The eddy covariance data for the CA sites are taken from the Havikpak Creek (HPC) and Trail Valley Creek (TVC) AmeriFlux sites36,37, located 50 km apart on either side of the Arctic treeline in Northwest Territories along the Western Canadian Taiga-Tundra interface. The sites consist of peat soil above mineral soil and continuous permafrost48,49,50,51. HPC (68.32029\(^{\circ }\) N, 133.51878\(^{\circ }\) W; 80 m above MSL) exists in the forest-tundra ecotone in the Taiga. It is a sparse needleleaf boreal forest dominated by black spruce (Picea mariana) with small shrub species (Ledum sp., Ledum groenlandicum) at 80 m elevation52. TVC (68.7462\(^{\circ }\) N, 133.5017\(^{\circ }\) W; 85 m above MSL) is an Arctic tundra site consisting of short grasses and berry species (Ledum groenlandicum)49,50,53.
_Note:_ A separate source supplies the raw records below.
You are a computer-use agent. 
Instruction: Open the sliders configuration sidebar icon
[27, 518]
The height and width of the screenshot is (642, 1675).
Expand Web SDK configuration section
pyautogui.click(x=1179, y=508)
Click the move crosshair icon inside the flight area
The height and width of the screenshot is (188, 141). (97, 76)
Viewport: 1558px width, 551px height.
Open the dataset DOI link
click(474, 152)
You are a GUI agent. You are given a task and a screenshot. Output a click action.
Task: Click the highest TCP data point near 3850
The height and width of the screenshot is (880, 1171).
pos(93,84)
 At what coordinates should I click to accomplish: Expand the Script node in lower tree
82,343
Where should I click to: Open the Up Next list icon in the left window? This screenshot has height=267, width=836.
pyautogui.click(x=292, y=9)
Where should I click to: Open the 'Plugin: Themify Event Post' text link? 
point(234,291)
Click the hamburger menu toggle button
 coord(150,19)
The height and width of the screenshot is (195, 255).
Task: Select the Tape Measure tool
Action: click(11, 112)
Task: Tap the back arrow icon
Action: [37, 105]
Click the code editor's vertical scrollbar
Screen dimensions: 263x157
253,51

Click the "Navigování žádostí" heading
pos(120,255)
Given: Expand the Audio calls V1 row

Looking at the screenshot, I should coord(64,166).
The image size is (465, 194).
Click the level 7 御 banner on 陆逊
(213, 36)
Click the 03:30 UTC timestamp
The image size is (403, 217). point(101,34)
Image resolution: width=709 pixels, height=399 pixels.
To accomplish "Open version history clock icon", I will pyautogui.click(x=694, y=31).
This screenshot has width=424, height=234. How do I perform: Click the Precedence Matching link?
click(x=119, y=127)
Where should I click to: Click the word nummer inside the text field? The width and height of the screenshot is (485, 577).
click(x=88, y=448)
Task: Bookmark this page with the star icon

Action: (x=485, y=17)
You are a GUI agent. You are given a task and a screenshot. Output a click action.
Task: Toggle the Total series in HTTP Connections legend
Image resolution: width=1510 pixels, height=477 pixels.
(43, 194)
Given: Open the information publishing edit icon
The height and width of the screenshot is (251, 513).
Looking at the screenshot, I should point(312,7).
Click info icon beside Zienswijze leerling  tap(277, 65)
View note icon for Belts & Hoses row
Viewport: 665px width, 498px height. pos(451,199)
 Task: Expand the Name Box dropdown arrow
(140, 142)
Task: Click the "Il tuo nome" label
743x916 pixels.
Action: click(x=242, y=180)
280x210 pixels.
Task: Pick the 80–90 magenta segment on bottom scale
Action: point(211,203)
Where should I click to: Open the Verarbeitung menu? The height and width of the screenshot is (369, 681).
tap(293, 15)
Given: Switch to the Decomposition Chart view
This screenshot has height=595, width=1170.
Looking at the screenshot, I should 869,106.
Additional information for all sites, including LAI and data pre-processing, can be found in the Supplementary Material.

Thermodynamic calculations

Temperature gradient and work are key concepts in our framework for understanding thermodynamic behavior of the self-organized ecosystem structure above and below the treeline. For our study we calculate the resultant temperature gradient, arising as a result of a self-regulated thermal environment in the canopy, as:

$$\begin{aligned} \frac{\Delta T}{\Delta z} = \frac{T_{air}-T_{surf}}{h_e} \end{aligned}$$
(1)

where \(T_{surf}\) and \(T_{air}\) are the temperature (in Kelvin) of the soil surface and the air above the canopy, respectively, and \(h_e\) is the ecosystem height, taken as the maximum canopy height in each site pair (see Table S1 in the Supplementary Material)12.

In our 1-D model simulations, heat fluxes are assumed positive in the positive z direction, leaving the ecosystem control volume into the atmosphere above the canopy. However, work is defined based on the direction of the temperature gradient. When the work performed by the ecosystem, as measured by the sum of latent and sensible heat, is consistent with the temperature gradient it is designated as positive work, otherwise as negative work. To demonstrate this relationship, work is augmented from a prior formulation12 as follows:

$$\begin{aligned} Work = (LE+H) \times - sign(\Delta T) \end{aligned}$$
(2)

in which work, latent heat (LE), and sensible heat (H) are in units of W/m\(^2\), and \(\Delta T = T_{air}-T_{surf}\). Heat leaving the bottom of the control volume due to water loss is negligible, and thus ignored.